Unbelievers, as well as certain apologetic schools, say it's question-begging to cite the Bible as evidence for God's existence. Here's a book by two philosophers challenging that widespread assumption:
The Agnostic Inquirer: Revelation from a Philosophical Standpoint by Sandra Menssen and Thomas D. Sullivan. Grand Rapids, MI: Eerdmans, 2007.
Sandra Menssen and Thomas D. Sullivan provide a straight- forward defense of using revelation to defend belief in God’s existence...Menssen and Sullivan specifically target what they call the “tacit assumption” of philosophy, namely, that one must show that God exists before one can ask whether God has revealed.
The tacit assumption is that a claim to have received a revelation can be evaluated only after the existence of God has been proved. In opposition to the tacit assumption, they make the following claim: If it is not highly unlikely that God exists, then it is reasonable to examine particular claims to revelation from God as evidence for God’s existence. It is not highly unlikely that God exists; therefore, it is reasonable to examine particular revelation claims as evidence for God’s existence. More boldly, they contend that if the existence of God is not highly unlikely, then a reasonable inquirer must actually examine a number of revelation claims before a judgment can be made that God does not exist.

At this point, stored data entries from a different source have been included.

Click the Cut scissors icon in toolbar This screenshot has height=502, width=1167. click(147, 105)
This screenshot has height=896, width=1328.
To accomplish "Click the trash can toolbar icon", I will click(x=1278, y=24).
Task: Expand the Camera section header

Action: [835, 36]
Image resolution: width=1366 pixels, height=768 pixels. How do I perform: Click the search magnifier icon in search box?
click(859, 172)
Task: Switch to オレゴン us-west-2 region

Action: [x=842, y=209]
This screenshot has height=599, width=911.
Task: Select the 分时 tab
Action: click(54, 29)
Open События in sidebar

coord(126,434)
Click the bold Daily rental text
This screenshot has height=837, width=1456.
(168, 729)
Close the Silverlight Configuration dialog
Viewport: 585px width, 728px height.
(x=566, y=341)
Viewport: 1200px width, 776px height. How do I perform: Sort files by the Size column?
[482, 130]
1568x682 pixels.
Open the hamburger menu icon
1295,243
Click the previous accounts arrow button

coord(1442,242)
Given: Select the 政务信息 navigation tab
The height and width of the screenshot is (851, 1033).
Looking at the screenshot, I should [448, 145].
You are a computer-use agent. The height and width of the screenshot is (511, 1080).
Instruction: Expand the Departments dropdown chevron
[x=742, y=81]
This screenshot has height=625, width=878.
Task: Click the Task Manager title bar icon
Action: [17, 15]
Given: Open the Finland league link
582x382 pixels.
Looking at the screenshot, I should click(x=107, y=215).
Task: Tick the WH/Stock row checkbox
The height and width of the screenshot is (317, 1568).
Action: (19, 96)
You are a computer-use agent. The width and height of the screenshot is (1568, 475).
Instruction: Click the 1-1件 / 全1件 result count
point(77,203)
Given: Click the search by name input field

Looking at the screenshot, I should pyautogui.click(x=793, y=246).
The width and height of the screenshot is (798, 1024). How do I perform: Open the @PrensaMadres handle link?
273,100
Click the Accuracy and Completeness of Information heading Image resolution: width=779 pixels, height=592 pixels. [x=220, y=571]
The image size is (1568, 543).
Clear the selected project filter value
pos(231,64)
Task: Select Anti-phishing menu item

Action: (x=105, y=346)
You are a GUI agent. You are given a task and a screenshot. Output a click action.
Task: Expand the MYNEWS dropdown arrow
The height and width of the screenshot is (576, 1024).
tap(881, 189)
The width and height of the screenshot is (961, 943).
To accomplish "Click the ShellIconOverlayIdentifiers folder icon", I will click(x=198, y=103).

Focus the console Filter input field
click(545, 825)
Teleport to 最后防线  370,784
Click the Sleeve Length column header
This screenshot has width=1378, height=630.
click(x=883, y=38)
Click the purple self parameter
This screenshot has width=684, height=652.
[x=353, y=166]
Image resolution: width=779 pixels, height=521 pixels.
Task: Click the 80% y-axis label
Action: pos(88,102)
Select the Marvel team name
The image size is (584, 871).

Consider, they say, the proposal that a single person named Homer was responsible for the Iliad. In the course of history, many have rejected that possibility because it was believed that no preliterate person, such as Homer, could have composed such a work. Given the complexity and length of the poem, the argument reasoned, a single individual could have produced it only if that person had the capacity to write. If it were impossible for a preliterate person to produce the poem, no amount of contrary evidence internal to the poem would raise the likelihood that a single person produced it. In other words, the probability of an impossibility is zero and any evidence added to an impossibility does not improve the odds.
Suppose, however, that it were possible for a single individual, in a preliterate context, to produce such a long and complex poem. The probabilities change, and evidence for authorship does matter. Once such a possibility is recognized, then internal evidence derived from the content of the poem itself becomes relevant for judgments about authorship.
Menssen and Sullivan take revelation claims to be closely analogous to arguments about the production of the Iliad. If the possibility of God’s existence were nil, or next to nil, then no appeal to the internal content of revelation could support belief in the existence of God. On the other hand, if it is not highly unlikely that God exists, then just as it is relevant to look at the content of the Iliad to determine authorship, so is it reasonable to look at revelation claims for evidence of God’s existence.